I sometimes exist in the eerie intersection between a man’s respect for my sexuality and his mistreatment of women. Sometimes I end up getting very friendly with a guy, only to be approached later by my (often closest) girl friends about the times he has acted inappropriately toward them. Wait, what? I totally gave him my stamp. How can this be?
I hang out in interesting subcultures where it’s possible for someone to not have issues with acting homophobic, but still act in misogynistic ways. Knowing I’m gay, the dudes will be kind to me, they won’t try to sleep with me, and they’ll even pay attention to what I have to say. I have found myself very close to people that other women prefer to avoid.
I imagine the whiplash I feel is similar to that of many guys out there who learn that their best bro friends are consent-violators. He treats them with respect, so it’s hard to believe he acts any differently to anyone else. I have to suppress my instinct to defend my guy friend who has acted inappropriately. After all, I know the friend telling me about his trespasses deserves just as much of my respect for her truth as I would give to him.
Then there are the times where I begin to feel the curious immunity slipping away. My friend’s vision begins to blur, he begins to see his enemy in my place. After lashing out, this Mr. Hyde slithers away to its dark corner. Or perhaps I sense a possessive charge burning underneath his eyes that I had not recognized before, and yet it fades away too quickly for me to say to myself that he has always seen me this way. In either case, these moments are less tangible than secrets.
And let me say, of course it is wrong for these guy friends to respect me more because I am not sexually available to them. Of course it is wrong that I am treated as an exception and not a rule. Of course it is wrong that they require a more powerful rejection in order to respect my boundaries, they need a rejection that gives them the security of blamelessness.
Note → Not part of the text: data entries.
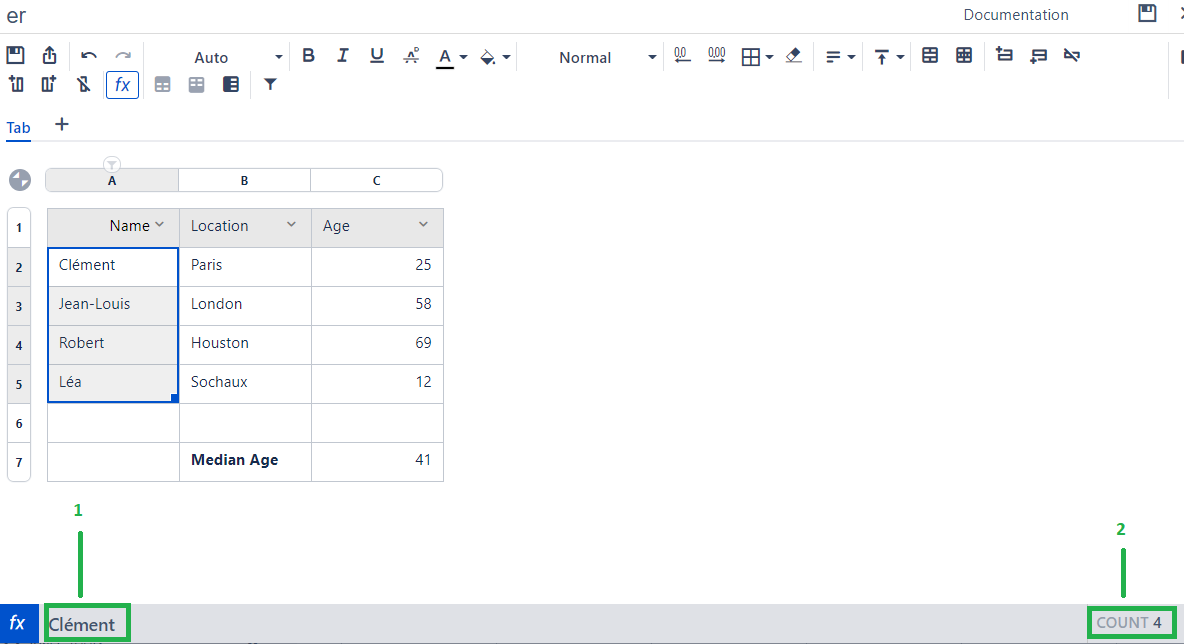The image size is (1184, 644).
Task: Click the filter funnel icon
Action: pos(270,85)
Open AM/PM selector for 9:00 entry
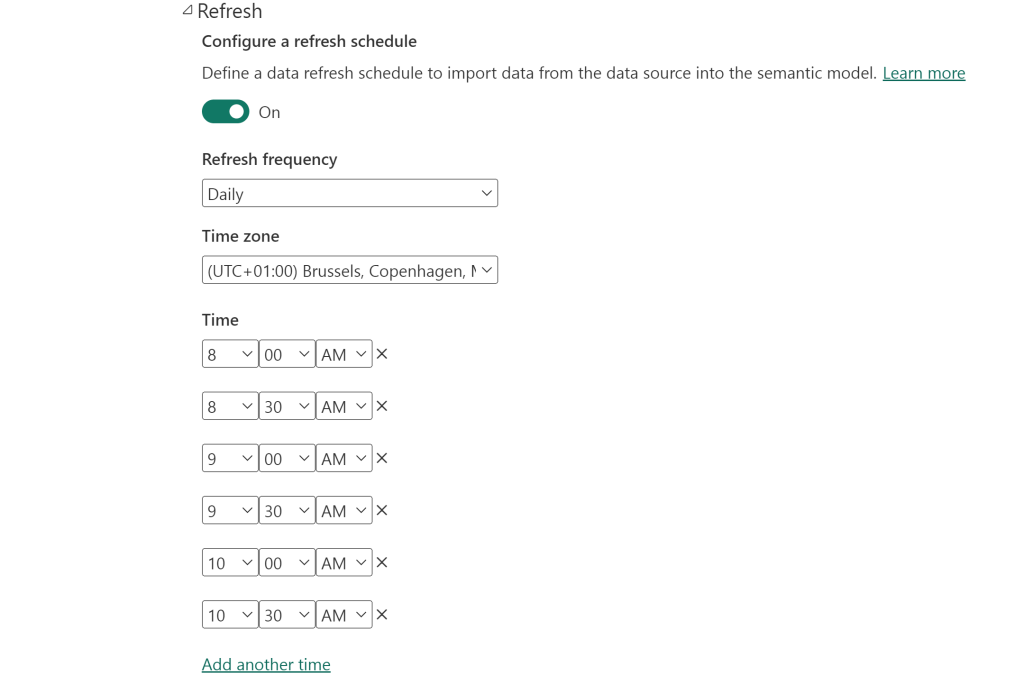The width and height of the screenshot is (1024, 685). coord(344,458)
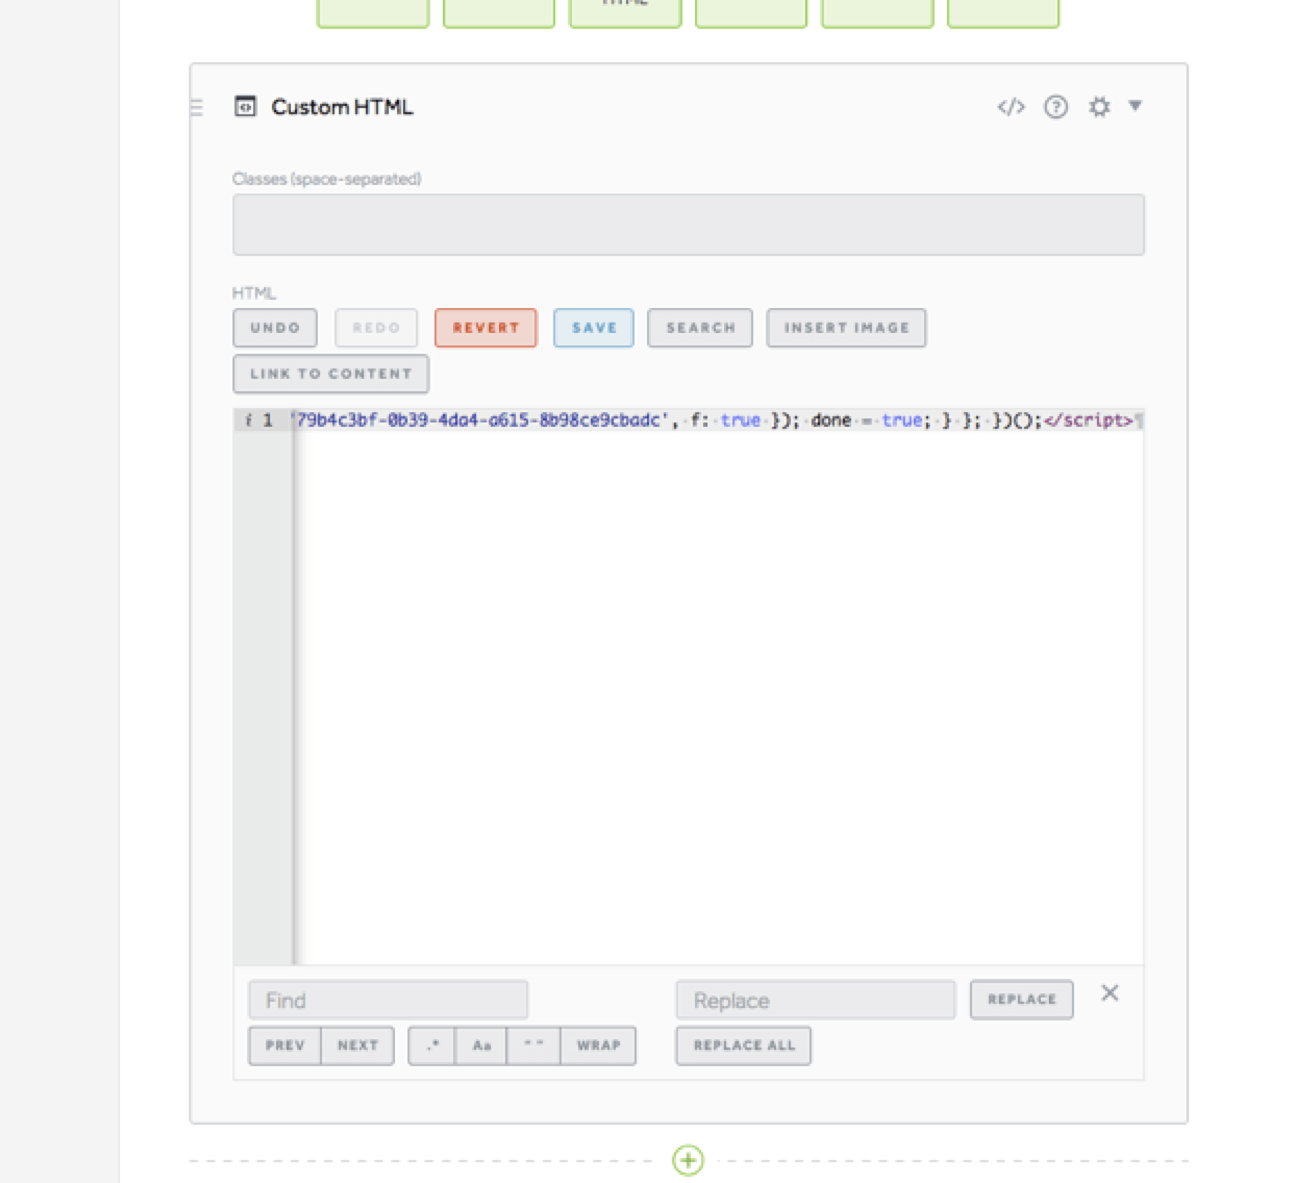1315x1183 pixels.
Task: Focus the Classes input field
Action: pyautogui.click(x=688, y=225)
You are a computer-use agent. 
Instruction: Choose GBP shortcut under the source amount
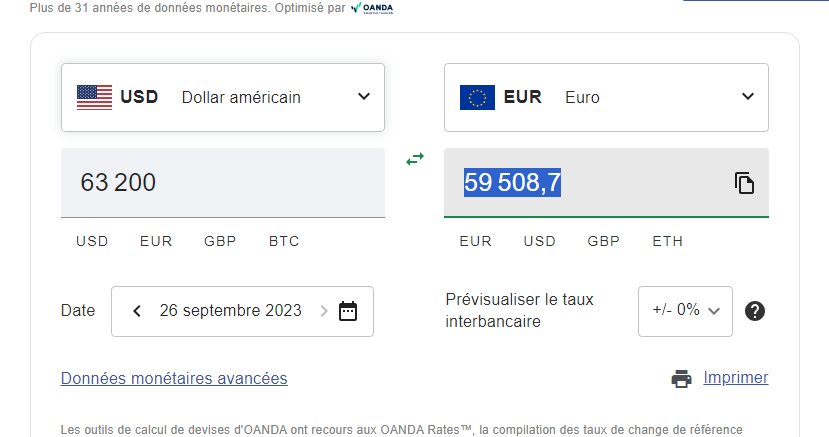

I see red flags, and I have unintentionally ignored them. A man will be too forward and touchy with me, and backs off only when I explain my sexuality (and not when I shirk away from his touch, or point-blank tell him I don’t like it). Or I have had the gut instinct he is being “creepy” with someone else, but because I feel like I can trust him, I assume I am wrong.
Recognizing this curious immunity, I feel a responsibility to use and learn from it. I am able to have empathy for these men, when other women (for their own safety and/or comfort) cannot. I am able to be an undercover operator in his world. Perhaps I could even be a positive influence. If he can treat me with respect, perhaps opening his eyes will help him to respect all women.
In the very least, I must do better to see my red flags and to figure out if a guy friend of mine is doing this before it comes down to another woman telling me he has hurt her. I owe it to all women, and I owe it to him.